Le syndicaliste Jack Bizlall accuse Navin Beekarry d’être mêlé à une affaire de blanchiment d’argent et d’avoir bénéficié d’une gratification
Le syndicaliste a consigné une déposition à la Central CID vendredi dernier contre Navin Beekarry. Selon Jack Bizlall, le commissaire de l’ICAC serait mêlé à une affaire de blanchiment d’argent autour de la vente de son ancienne voiture et aurait bénéficié d’une gratification à l’achat de sa nouvelle Mercedes.
Jack Bizlall a été convoqué pour faire sa déposition après qu’il eut envoyé une lettre au Commissaire de Police dans laquelle il relate ce qu’il estime être de sombres affaires. Un des volets de la déposition concerne le vente de la voiture personnelle du chef de la commission anti-corruption, une Mercedes Benz C200. Pour lui, “il est clair que derrière cette transaction, il y a une affaire de blanchiment d’argent”. Au dire du syndicaliste, la voiture a été vendue à travers le concessionnaire Iframac en septembre 2003 à une certaine N. V., une dame de 67 ans résidant à l’étranger. Toutefois, dit-il, cette dame serait un prête nom et le vrai propriétaire de la voiture serait Poiniven Somoo, un pilote d’Air Mauritius. Jack Bizlall avance également que le coût estimé de la voiture au moment de la vente serait de Rs 1,1 m, mais qu’elle aurait été vendue à Rs 1,6 m. “Les Rs1,1 m ainsi que les Rs 500 000 additionnelles ont été payées par Poiniven Somoo à M. et Mme N. Beekarry à travers au moins cinq paiements desquels seulement un a été fait à travers un chèque émanant du compte personnel de Poiniven Somoo. Les autres paiement ont été faits à travers des ‘office cheques’ de moins de Rs 350 000 chacun issus de trois différentes banques et de trois différents comptes. Poiniven Somoo a utilisé ce subterfuge pour échapper au contrôle de l’Income Tax et pour blanchir son argent”, fait ressortir Jack Bizlall. Il ajoute que le pilote a été soumis récemment à une enquête de l’Income Tax.

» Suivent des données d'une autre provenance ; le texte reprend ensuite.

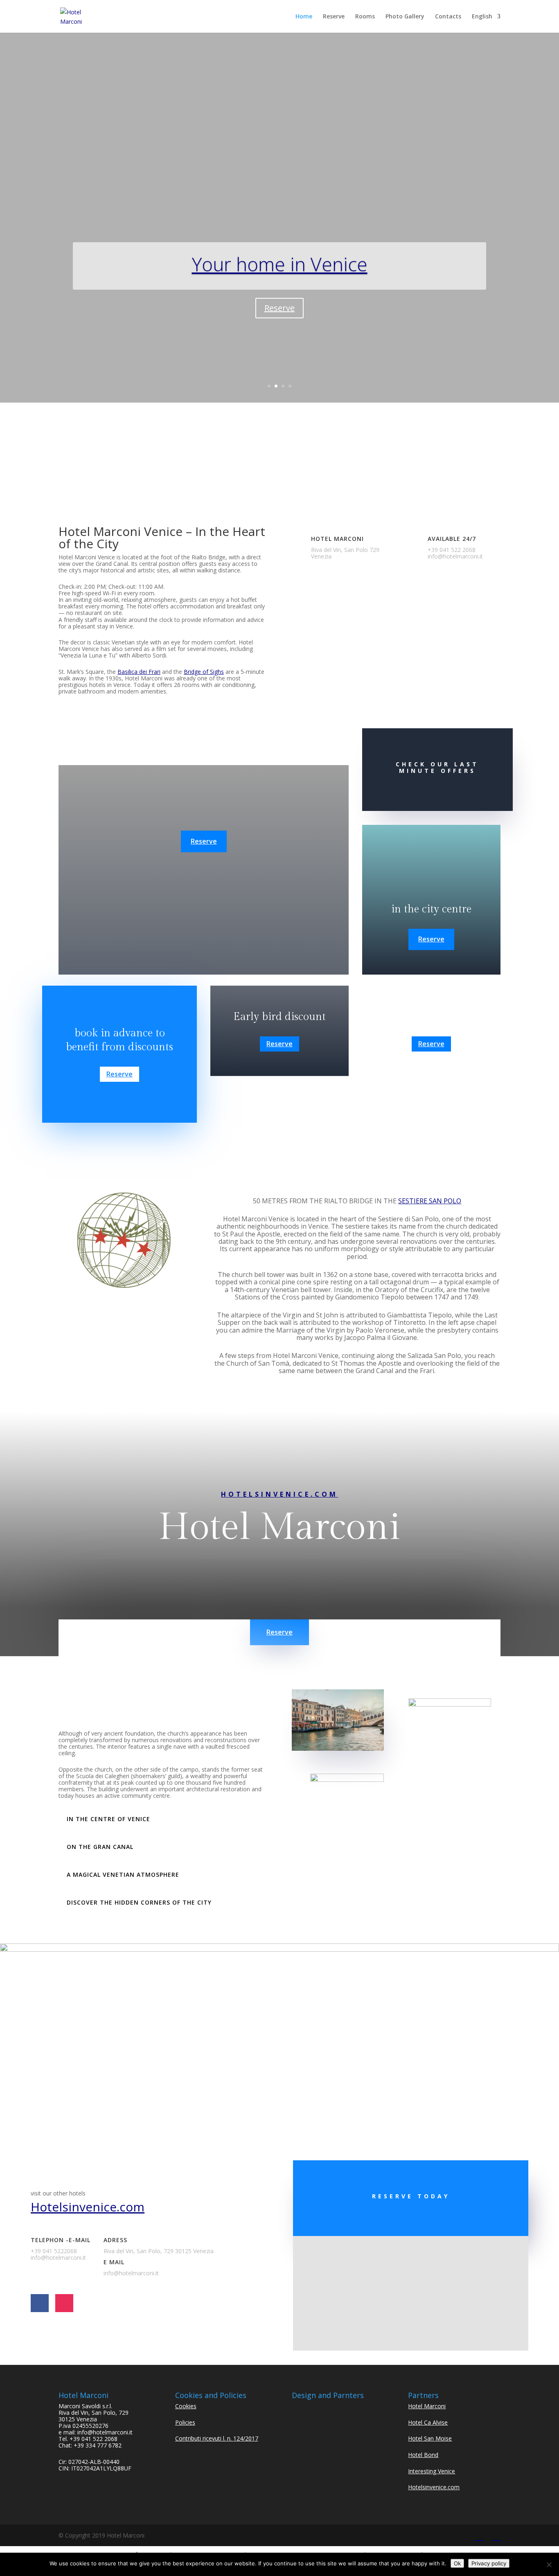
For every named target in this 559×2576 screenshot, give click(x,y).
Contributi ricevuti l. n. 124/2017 (216, 2438)
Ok (457, 2563)
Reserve (334, 17)
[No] (549, 2564)
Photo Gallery (404, 17)
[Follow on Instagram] (64, 2303)
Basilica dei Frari (138, 672)
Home (303, 17)
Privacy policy (488, 2563)
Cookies (185, 2406)
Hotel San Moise (430, 2438)
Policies (185, 2422)
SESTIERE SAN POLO (429, 1200)
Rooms (365, 17)
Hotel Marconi (427, 2406)
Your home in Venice (279, 264)
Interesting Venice (431, 2471)
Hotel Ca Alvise (428, 2422)
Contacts (448, 17)
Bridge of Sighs (204, 672)
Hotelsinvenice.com (279, 1494)
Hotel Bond (423, 2455)
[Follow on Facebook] (40, 2303)
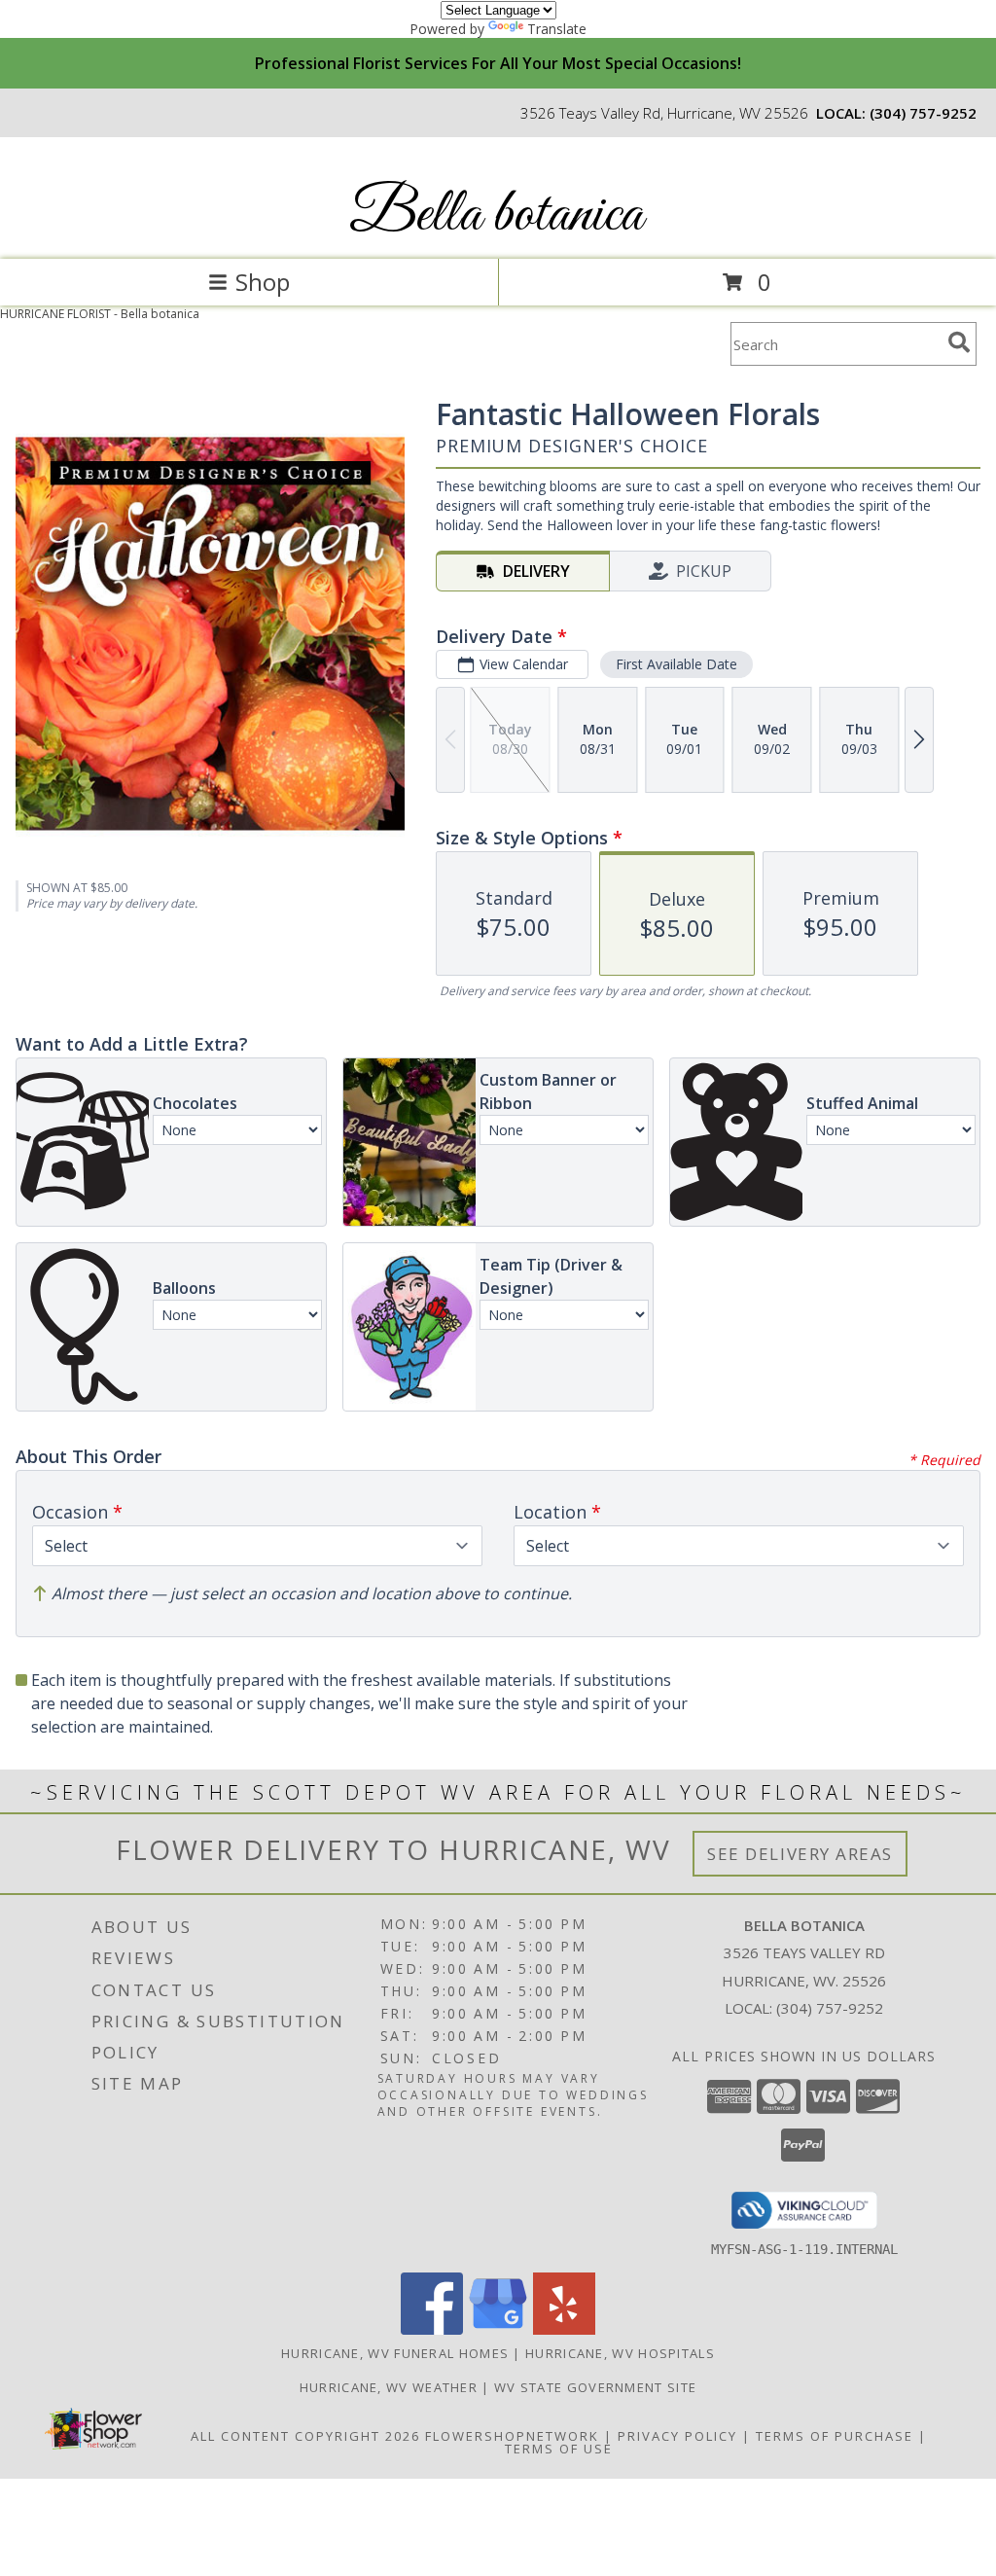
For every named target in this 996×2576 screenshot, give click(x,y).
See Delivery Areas (800, 1854)
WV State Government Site (595, 2387)
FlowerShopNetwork (512, 2436)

Selon le syndicaliste, plusieurs des faits mentionnés plus haut ont été confirmés par Poiniven Somoo lors d’une rencontre avec lui mardi dernier. Toutefois, selon l’avoué Pazhany Rengasamy qui représente les intérêts du pilote, absent du pays actuellement, ce dernier nie toutes les allégations faites contre lui par Jack Bizlall: “Si mon client voulait blanchir de l’argent, il n’aurait pas payé par ‘office cheques’ mais en liquide. De plus, j’ai des documents qui prouvent que la Mercedes appartient bien à Mme N.V., la tante de mon client. Il est vrai que ce dernier a payé une partie de l’achat de la voiture car sa tante n’avait pas assez d’argent et il s’en sert en son absence”.
L’autre volet de la déposition concerne l’achat de la nouvelle voiture de Navin Beekarry, une Mercedes E200 , d’Iframac à la fin de 2003. Jack Bizlall affirme que le chef de l’ICAC a obtenu une gratification du concessionnaire: “Selon mes informations, l’ICAC a acheté cinq véhicules d’Iframac, dont deux Mercedes E220, trois Peugeot et un fourgon pour plus de Rs 10 m en 2003. Quelque temps après, Navin Beekarry a acheté une E200 pour son usage personnel pour Rs 1 600 000 alors que la valeur de la voiture est estimée à Rs 1 663 000, Le commissaire de l’ICAC a donc obtenu un ‘discount’, ce qui est considéré comme une gratification donc, un délit pour le poste qu’il occupe”. Selon la ‘Prevention of Corruption Act’ (PoCA), une gratification est définie comme “un cadeau, une récompense, un discount ou tout autre avantage qui ne s’apparente pas à une rémunération légale”. La section 7 de la PoCA est claire: “‘Any public official who makes use of his office or position for a gratification for himself or another person shall commit an offense’”. Navin Beekarry étant à l’étranger, nous n’avons pu avoir sa version des faits. À l’ICAC, on avance qu’il rentre au pays aujourd’hui. Du côté d’Iframac, Gérard de Chasteauneuf, le directeur, nous a fait la déclaration suivante: “Tout le monde est libre de s’exprimer mais je peux vous assurer qu’à Iframac, les transactions se font sous ISO 9001 et que les procédures sont rigoureusement suivies”.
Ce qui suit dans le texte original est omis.